Tutto ciò ha una controparte filosofica: il già citato olismo, che in filosofia prende il nome di panteismo naturalistico o panteismo razionalistico, o panlogismo, e che vede in Spinoza ed Hegel le sue figure di riferimento. Il tutto in tutto, la logica nel tutto. En kai Pan. Anche a me affascina come visione, ma, in quanto cultore, studioso, studente di filosofia occorre ch'io esprima qualche perplessità in merito.
Giulio_M na nuova "teoria del tutto", considerando osservatore e osservato, pensatore e pensiero un tutt'uno compartecipante, permette di sviscerare il concetto di coscienza non come un ente separato dall'universo ma come un fattore interconnesso alla materia e all'energia, come la fotosintesi clorofilliana è il risultato dell'interazione fra la luce e la materia biologica (metaforicamente, la luce può rappresentare il concetto di coscienza)
Osservatore e osservato un tutt'uno compartecipante; esattamente come nelle filosofie di Hegel e Spinoza. Nella filosofia di Spinoza questo rapporto è, a mio avviso, letto in maniera più razionale che in Hegel, e la coscienza viene lasciata fuori dai giochi, per così dire. La coscienza, S. dice, è solamente un modo, una manifestazione di una totalità complessa e organica; in altre parole non passa nessuna differenza tra la penna e la coscienza, sono entrambi manifestazioni di quella che S. chiama ''sostanza'', un'essenza metafisica impersonale che in termini fisici si potrebbe tradurre - senza troppe ambizioni - con l'energia concentrata nel Big Bang. La coscienza è una modalità della struttura unitaria del reale, niente di più, niente di meno. Questo tipo di olismo è, a mio avviso, molto più razionale di quello che vede la coscienza inseparata dall'universo, molto più moderno e compatibile con le teorie evoluzionistiche, per cui la coscienza è solamente il frutto di un'evoluzione graduale (concezione simile all'ontologia spinoziana, che interpreta la realtà come una manifestazione continuata di modi). La coscienza come il portato di una gradualità che si articola nell'immanente. Ben diversa è la concezione di Bohm, che vorrebbe l'universo unificato con la coscienza. Questa non spiega, p.e, se sia possibile o meno un universo senza coscienza (come in filosofia Hegel quando allude all'indissolubilità tra soggetto e oggetto). Poniamo che la coscienza non esistesse, non esisterebbe neanche l'universo? O, per assurdo, poniamo che non esista nulla fuorché la coscienza, come nell'acosmismo. Difficile a dimostrarsi. Quindi io non utilizzerei l'aggettivo 'compartecipanti', nemmeno 'divisi' o 'separati', al limite applicherei spinozianamente la nozione di causa-effetto: la coscienza è un prodotto razionale dell'Universo. Ma nessuna compartecipazione dal punto di vista ontologico: l'universo è l'albero e la coscienza uno dei suoi rami (certo uno dei più rigogliosi, ma pur sempre contingente rispetto all'universo stesso).

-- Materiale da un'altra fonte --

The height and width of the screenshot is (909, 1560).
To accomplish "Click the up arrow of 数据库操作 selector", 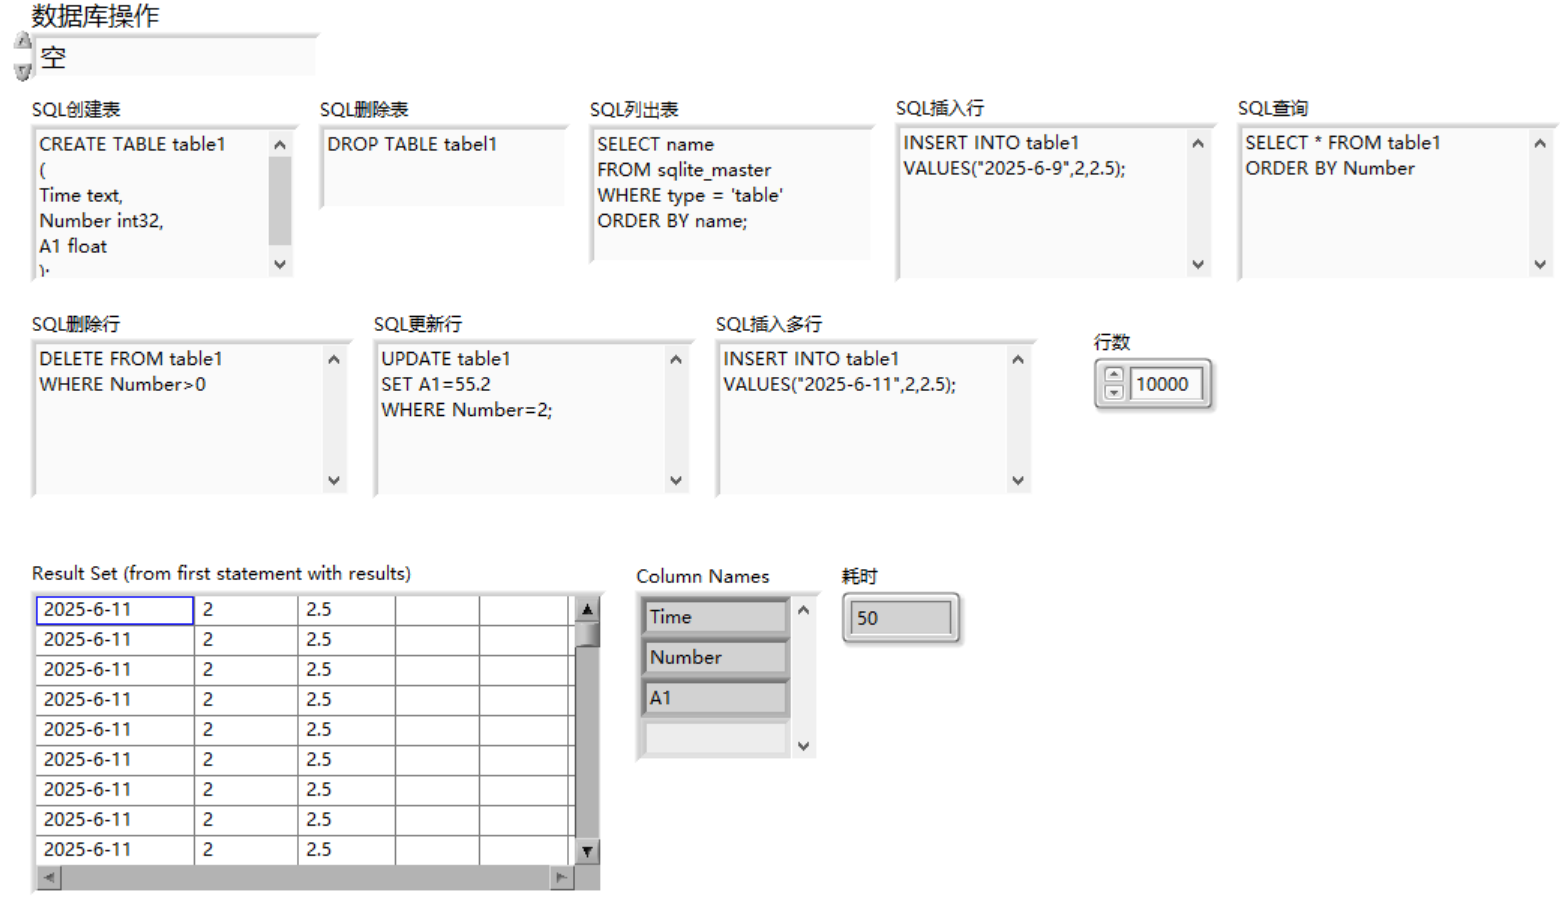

Nel secondo punto la coscienza è addirittura assurta a principio generatore: 'crea interconnessione'. Ma se la coscienza crea, cosa ha creato la medesima, se non l'universo? Se la risposta è che l'universo può esistere solo nella misura in cui esiste la coscienza, quindi nessuno crea l'altro ma l'uno implica l'altro, bisogna ancora una volta assumere dogmaticamente la totale indipendenza ontologica della coscienza rispetto all'universo; e ciò non solo non è verificabile sperimentalmente (e io sono un empirista rigido alla Locke - o peggio - alla W.James) ma non è neanche compatibile con la a mio avviso fededegna teoria evolutiva che vuole la coscienza un fenomeno biologico datosi a posteriori.
Tirando le somme, che coscienza e universo si compenetrino, come uniti ontologicamente, è una spiegazione sì affascinante, ma che non trovo persuasiva come la versione proposta da Spinoza, che pure è olistica, ma che non vuole la coscienza posta intrinsecamente nel Tutto; essa è, piuttosto, una derivazione e propaggine del Tutto.